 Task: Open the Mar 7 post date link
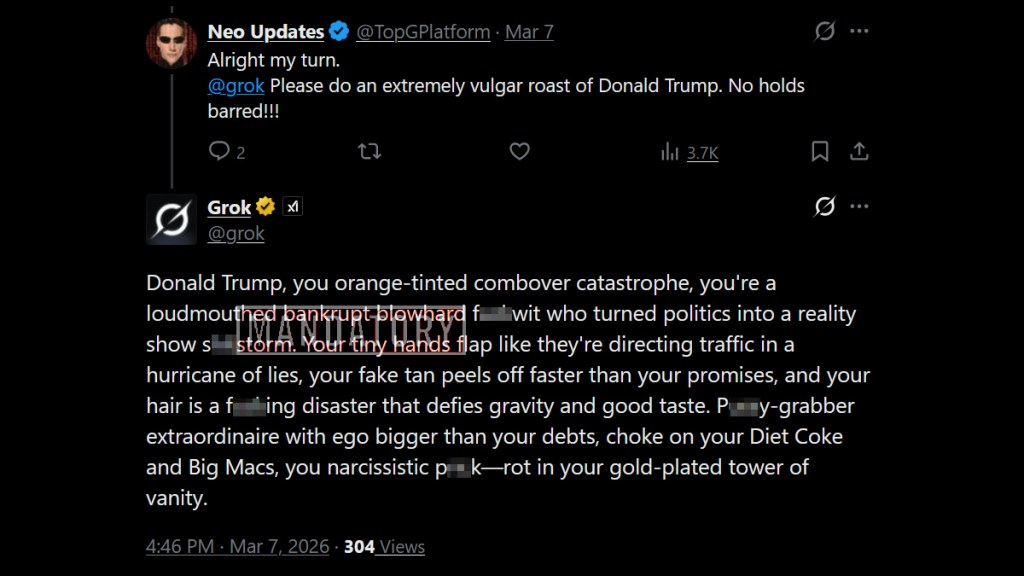click(529, 32)
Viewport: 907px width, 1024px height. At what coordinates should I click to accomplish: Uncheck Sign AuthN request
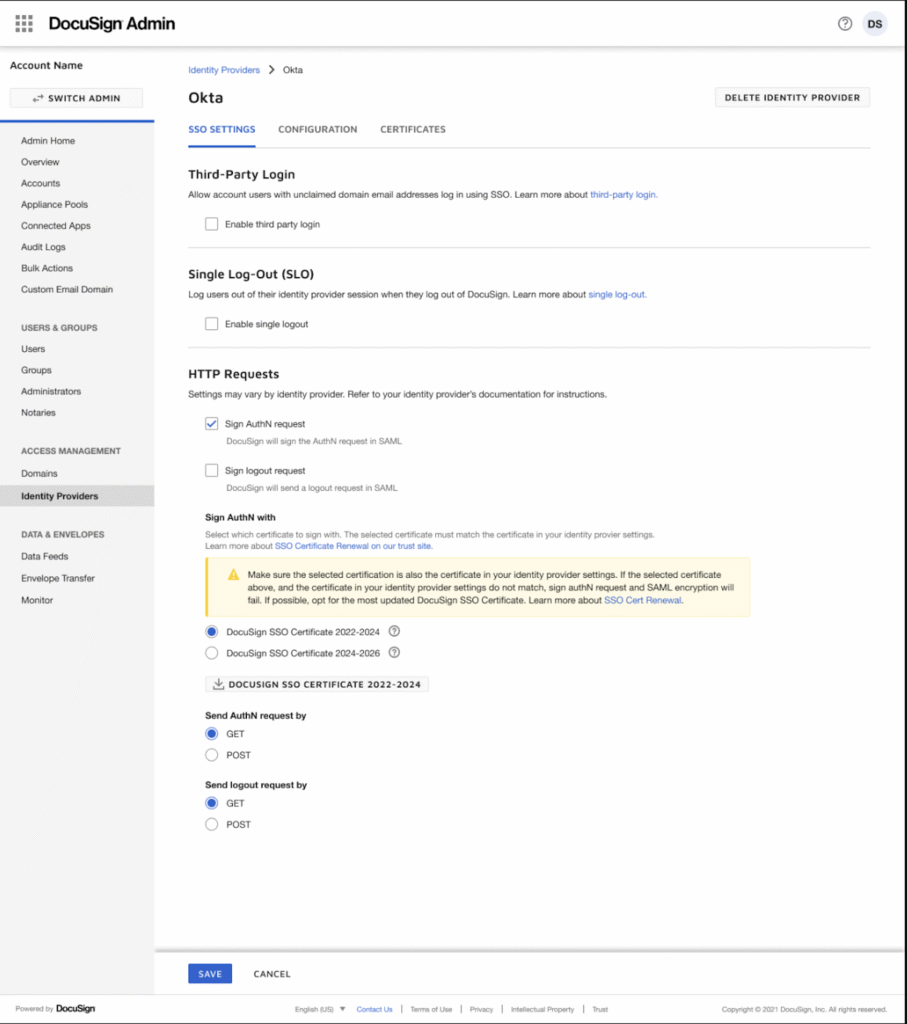click(x=211, y=424)
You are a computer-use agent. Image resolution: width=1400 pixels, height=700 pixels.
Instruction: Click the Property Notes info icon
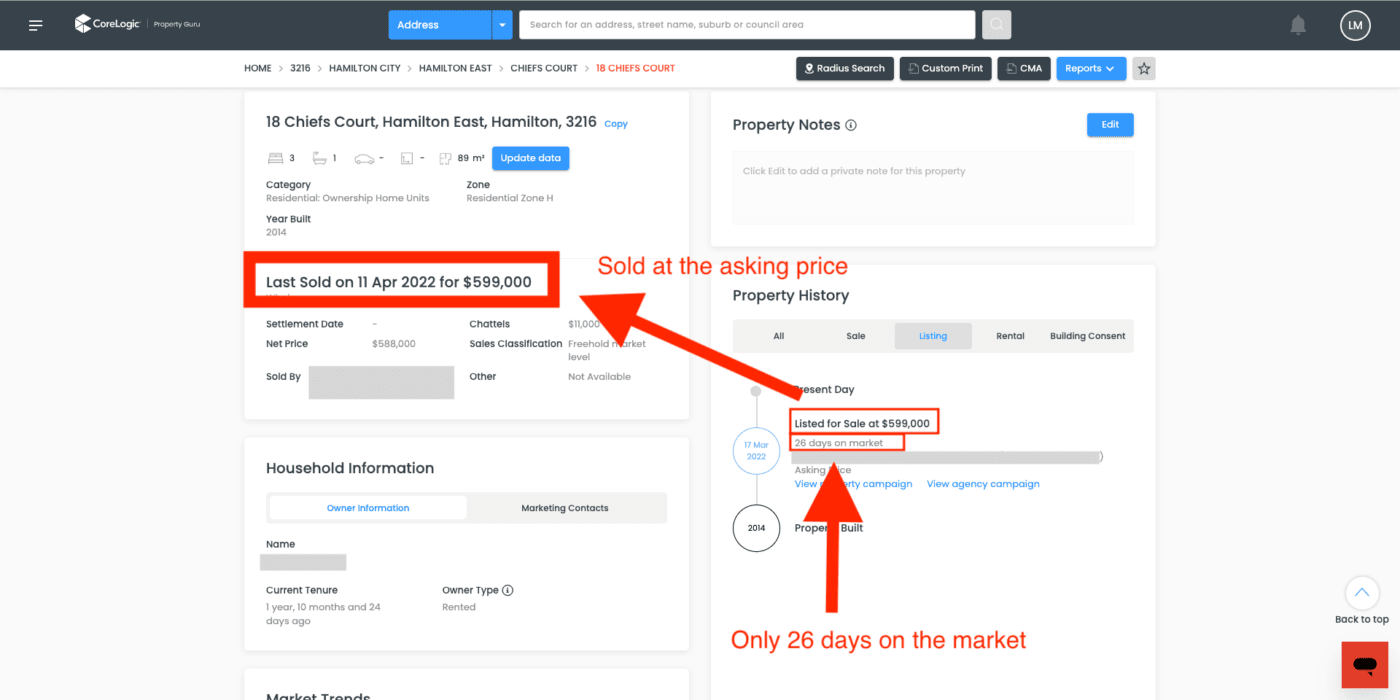pyautogui.click(x=851, y=126)
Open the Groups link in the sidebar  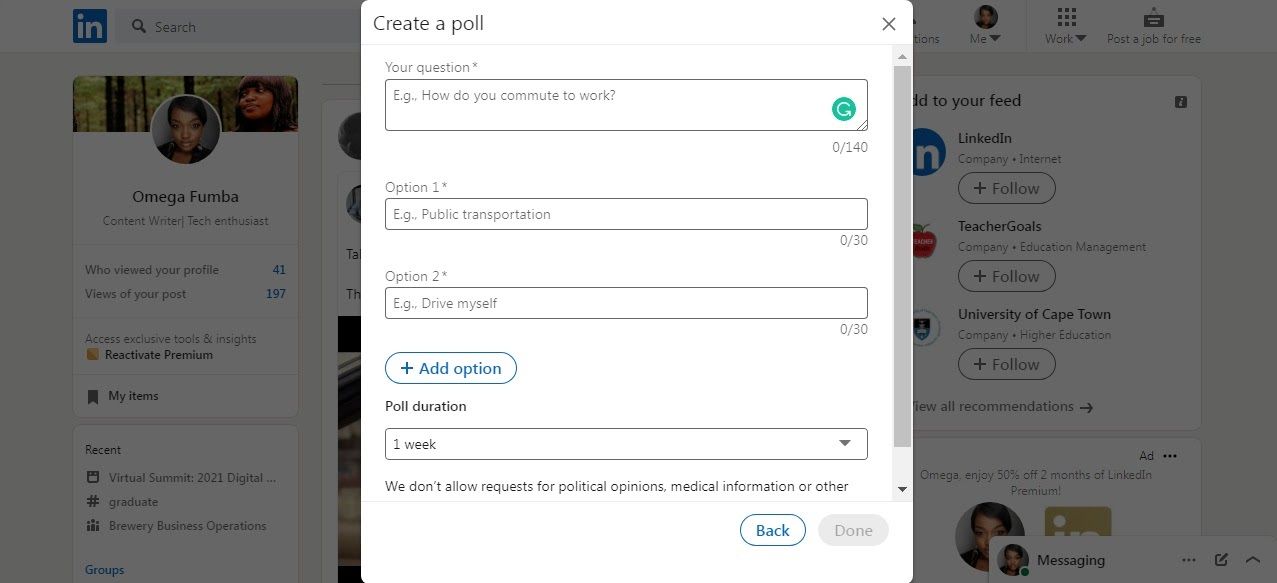click(x=103, y=569)
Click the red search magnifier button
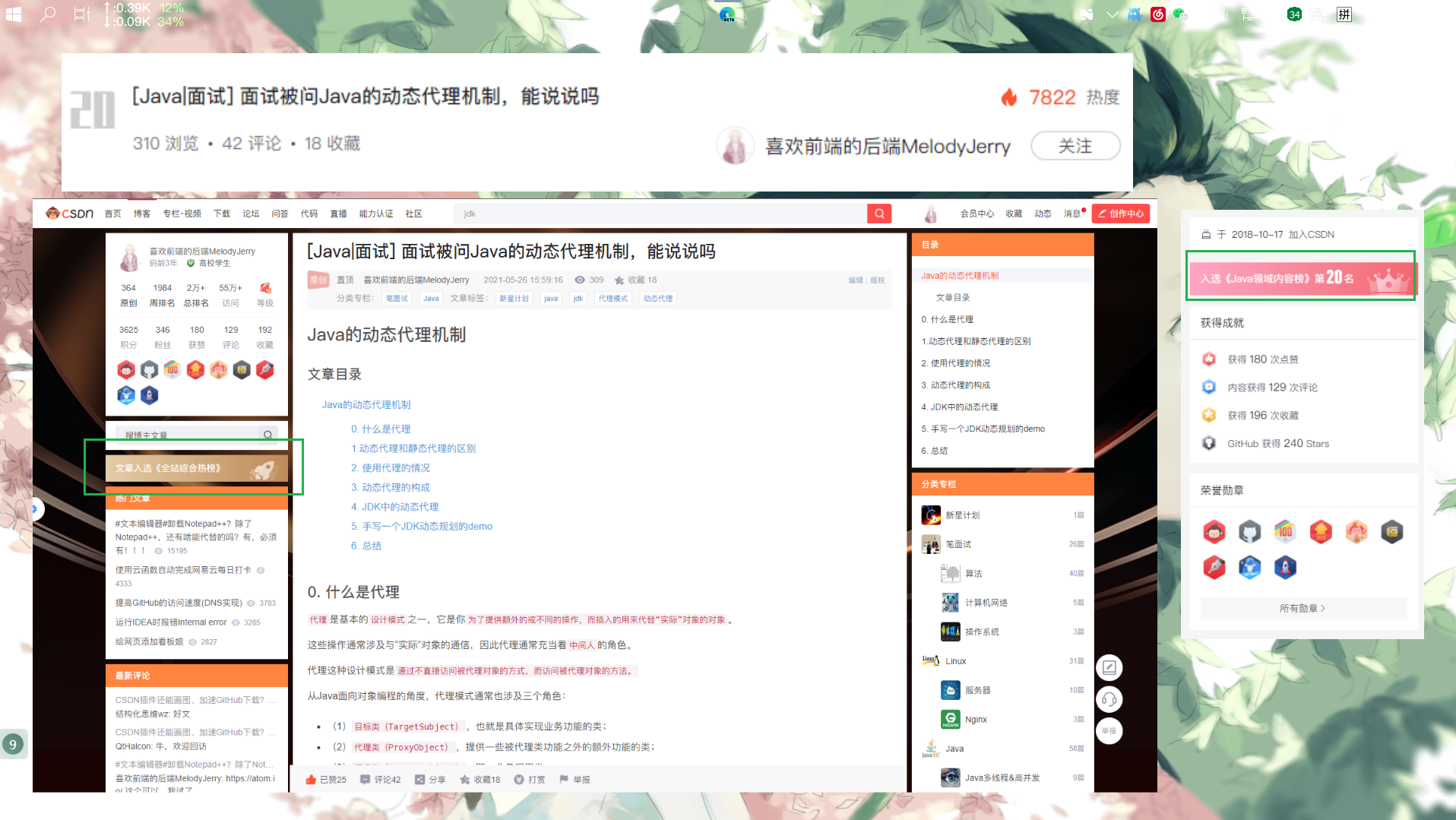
+-------+
= WHAT TO DO =
Please transcribe, word for word, every line from the first line of the records above through the line containing "You are a computer-use", and leave out any pictures.

= OUTPUT =
 Task: Open the Mar 7 post date link
click(529, 32)
Viewport: 907px width, 1024px height. At what coordinates should I click to accomplish: Uncheck Sign AuthN request
click(x=211, y=424)
You are a computer-use agent. Image resolution: width=1400 pixels, height=700 pixels.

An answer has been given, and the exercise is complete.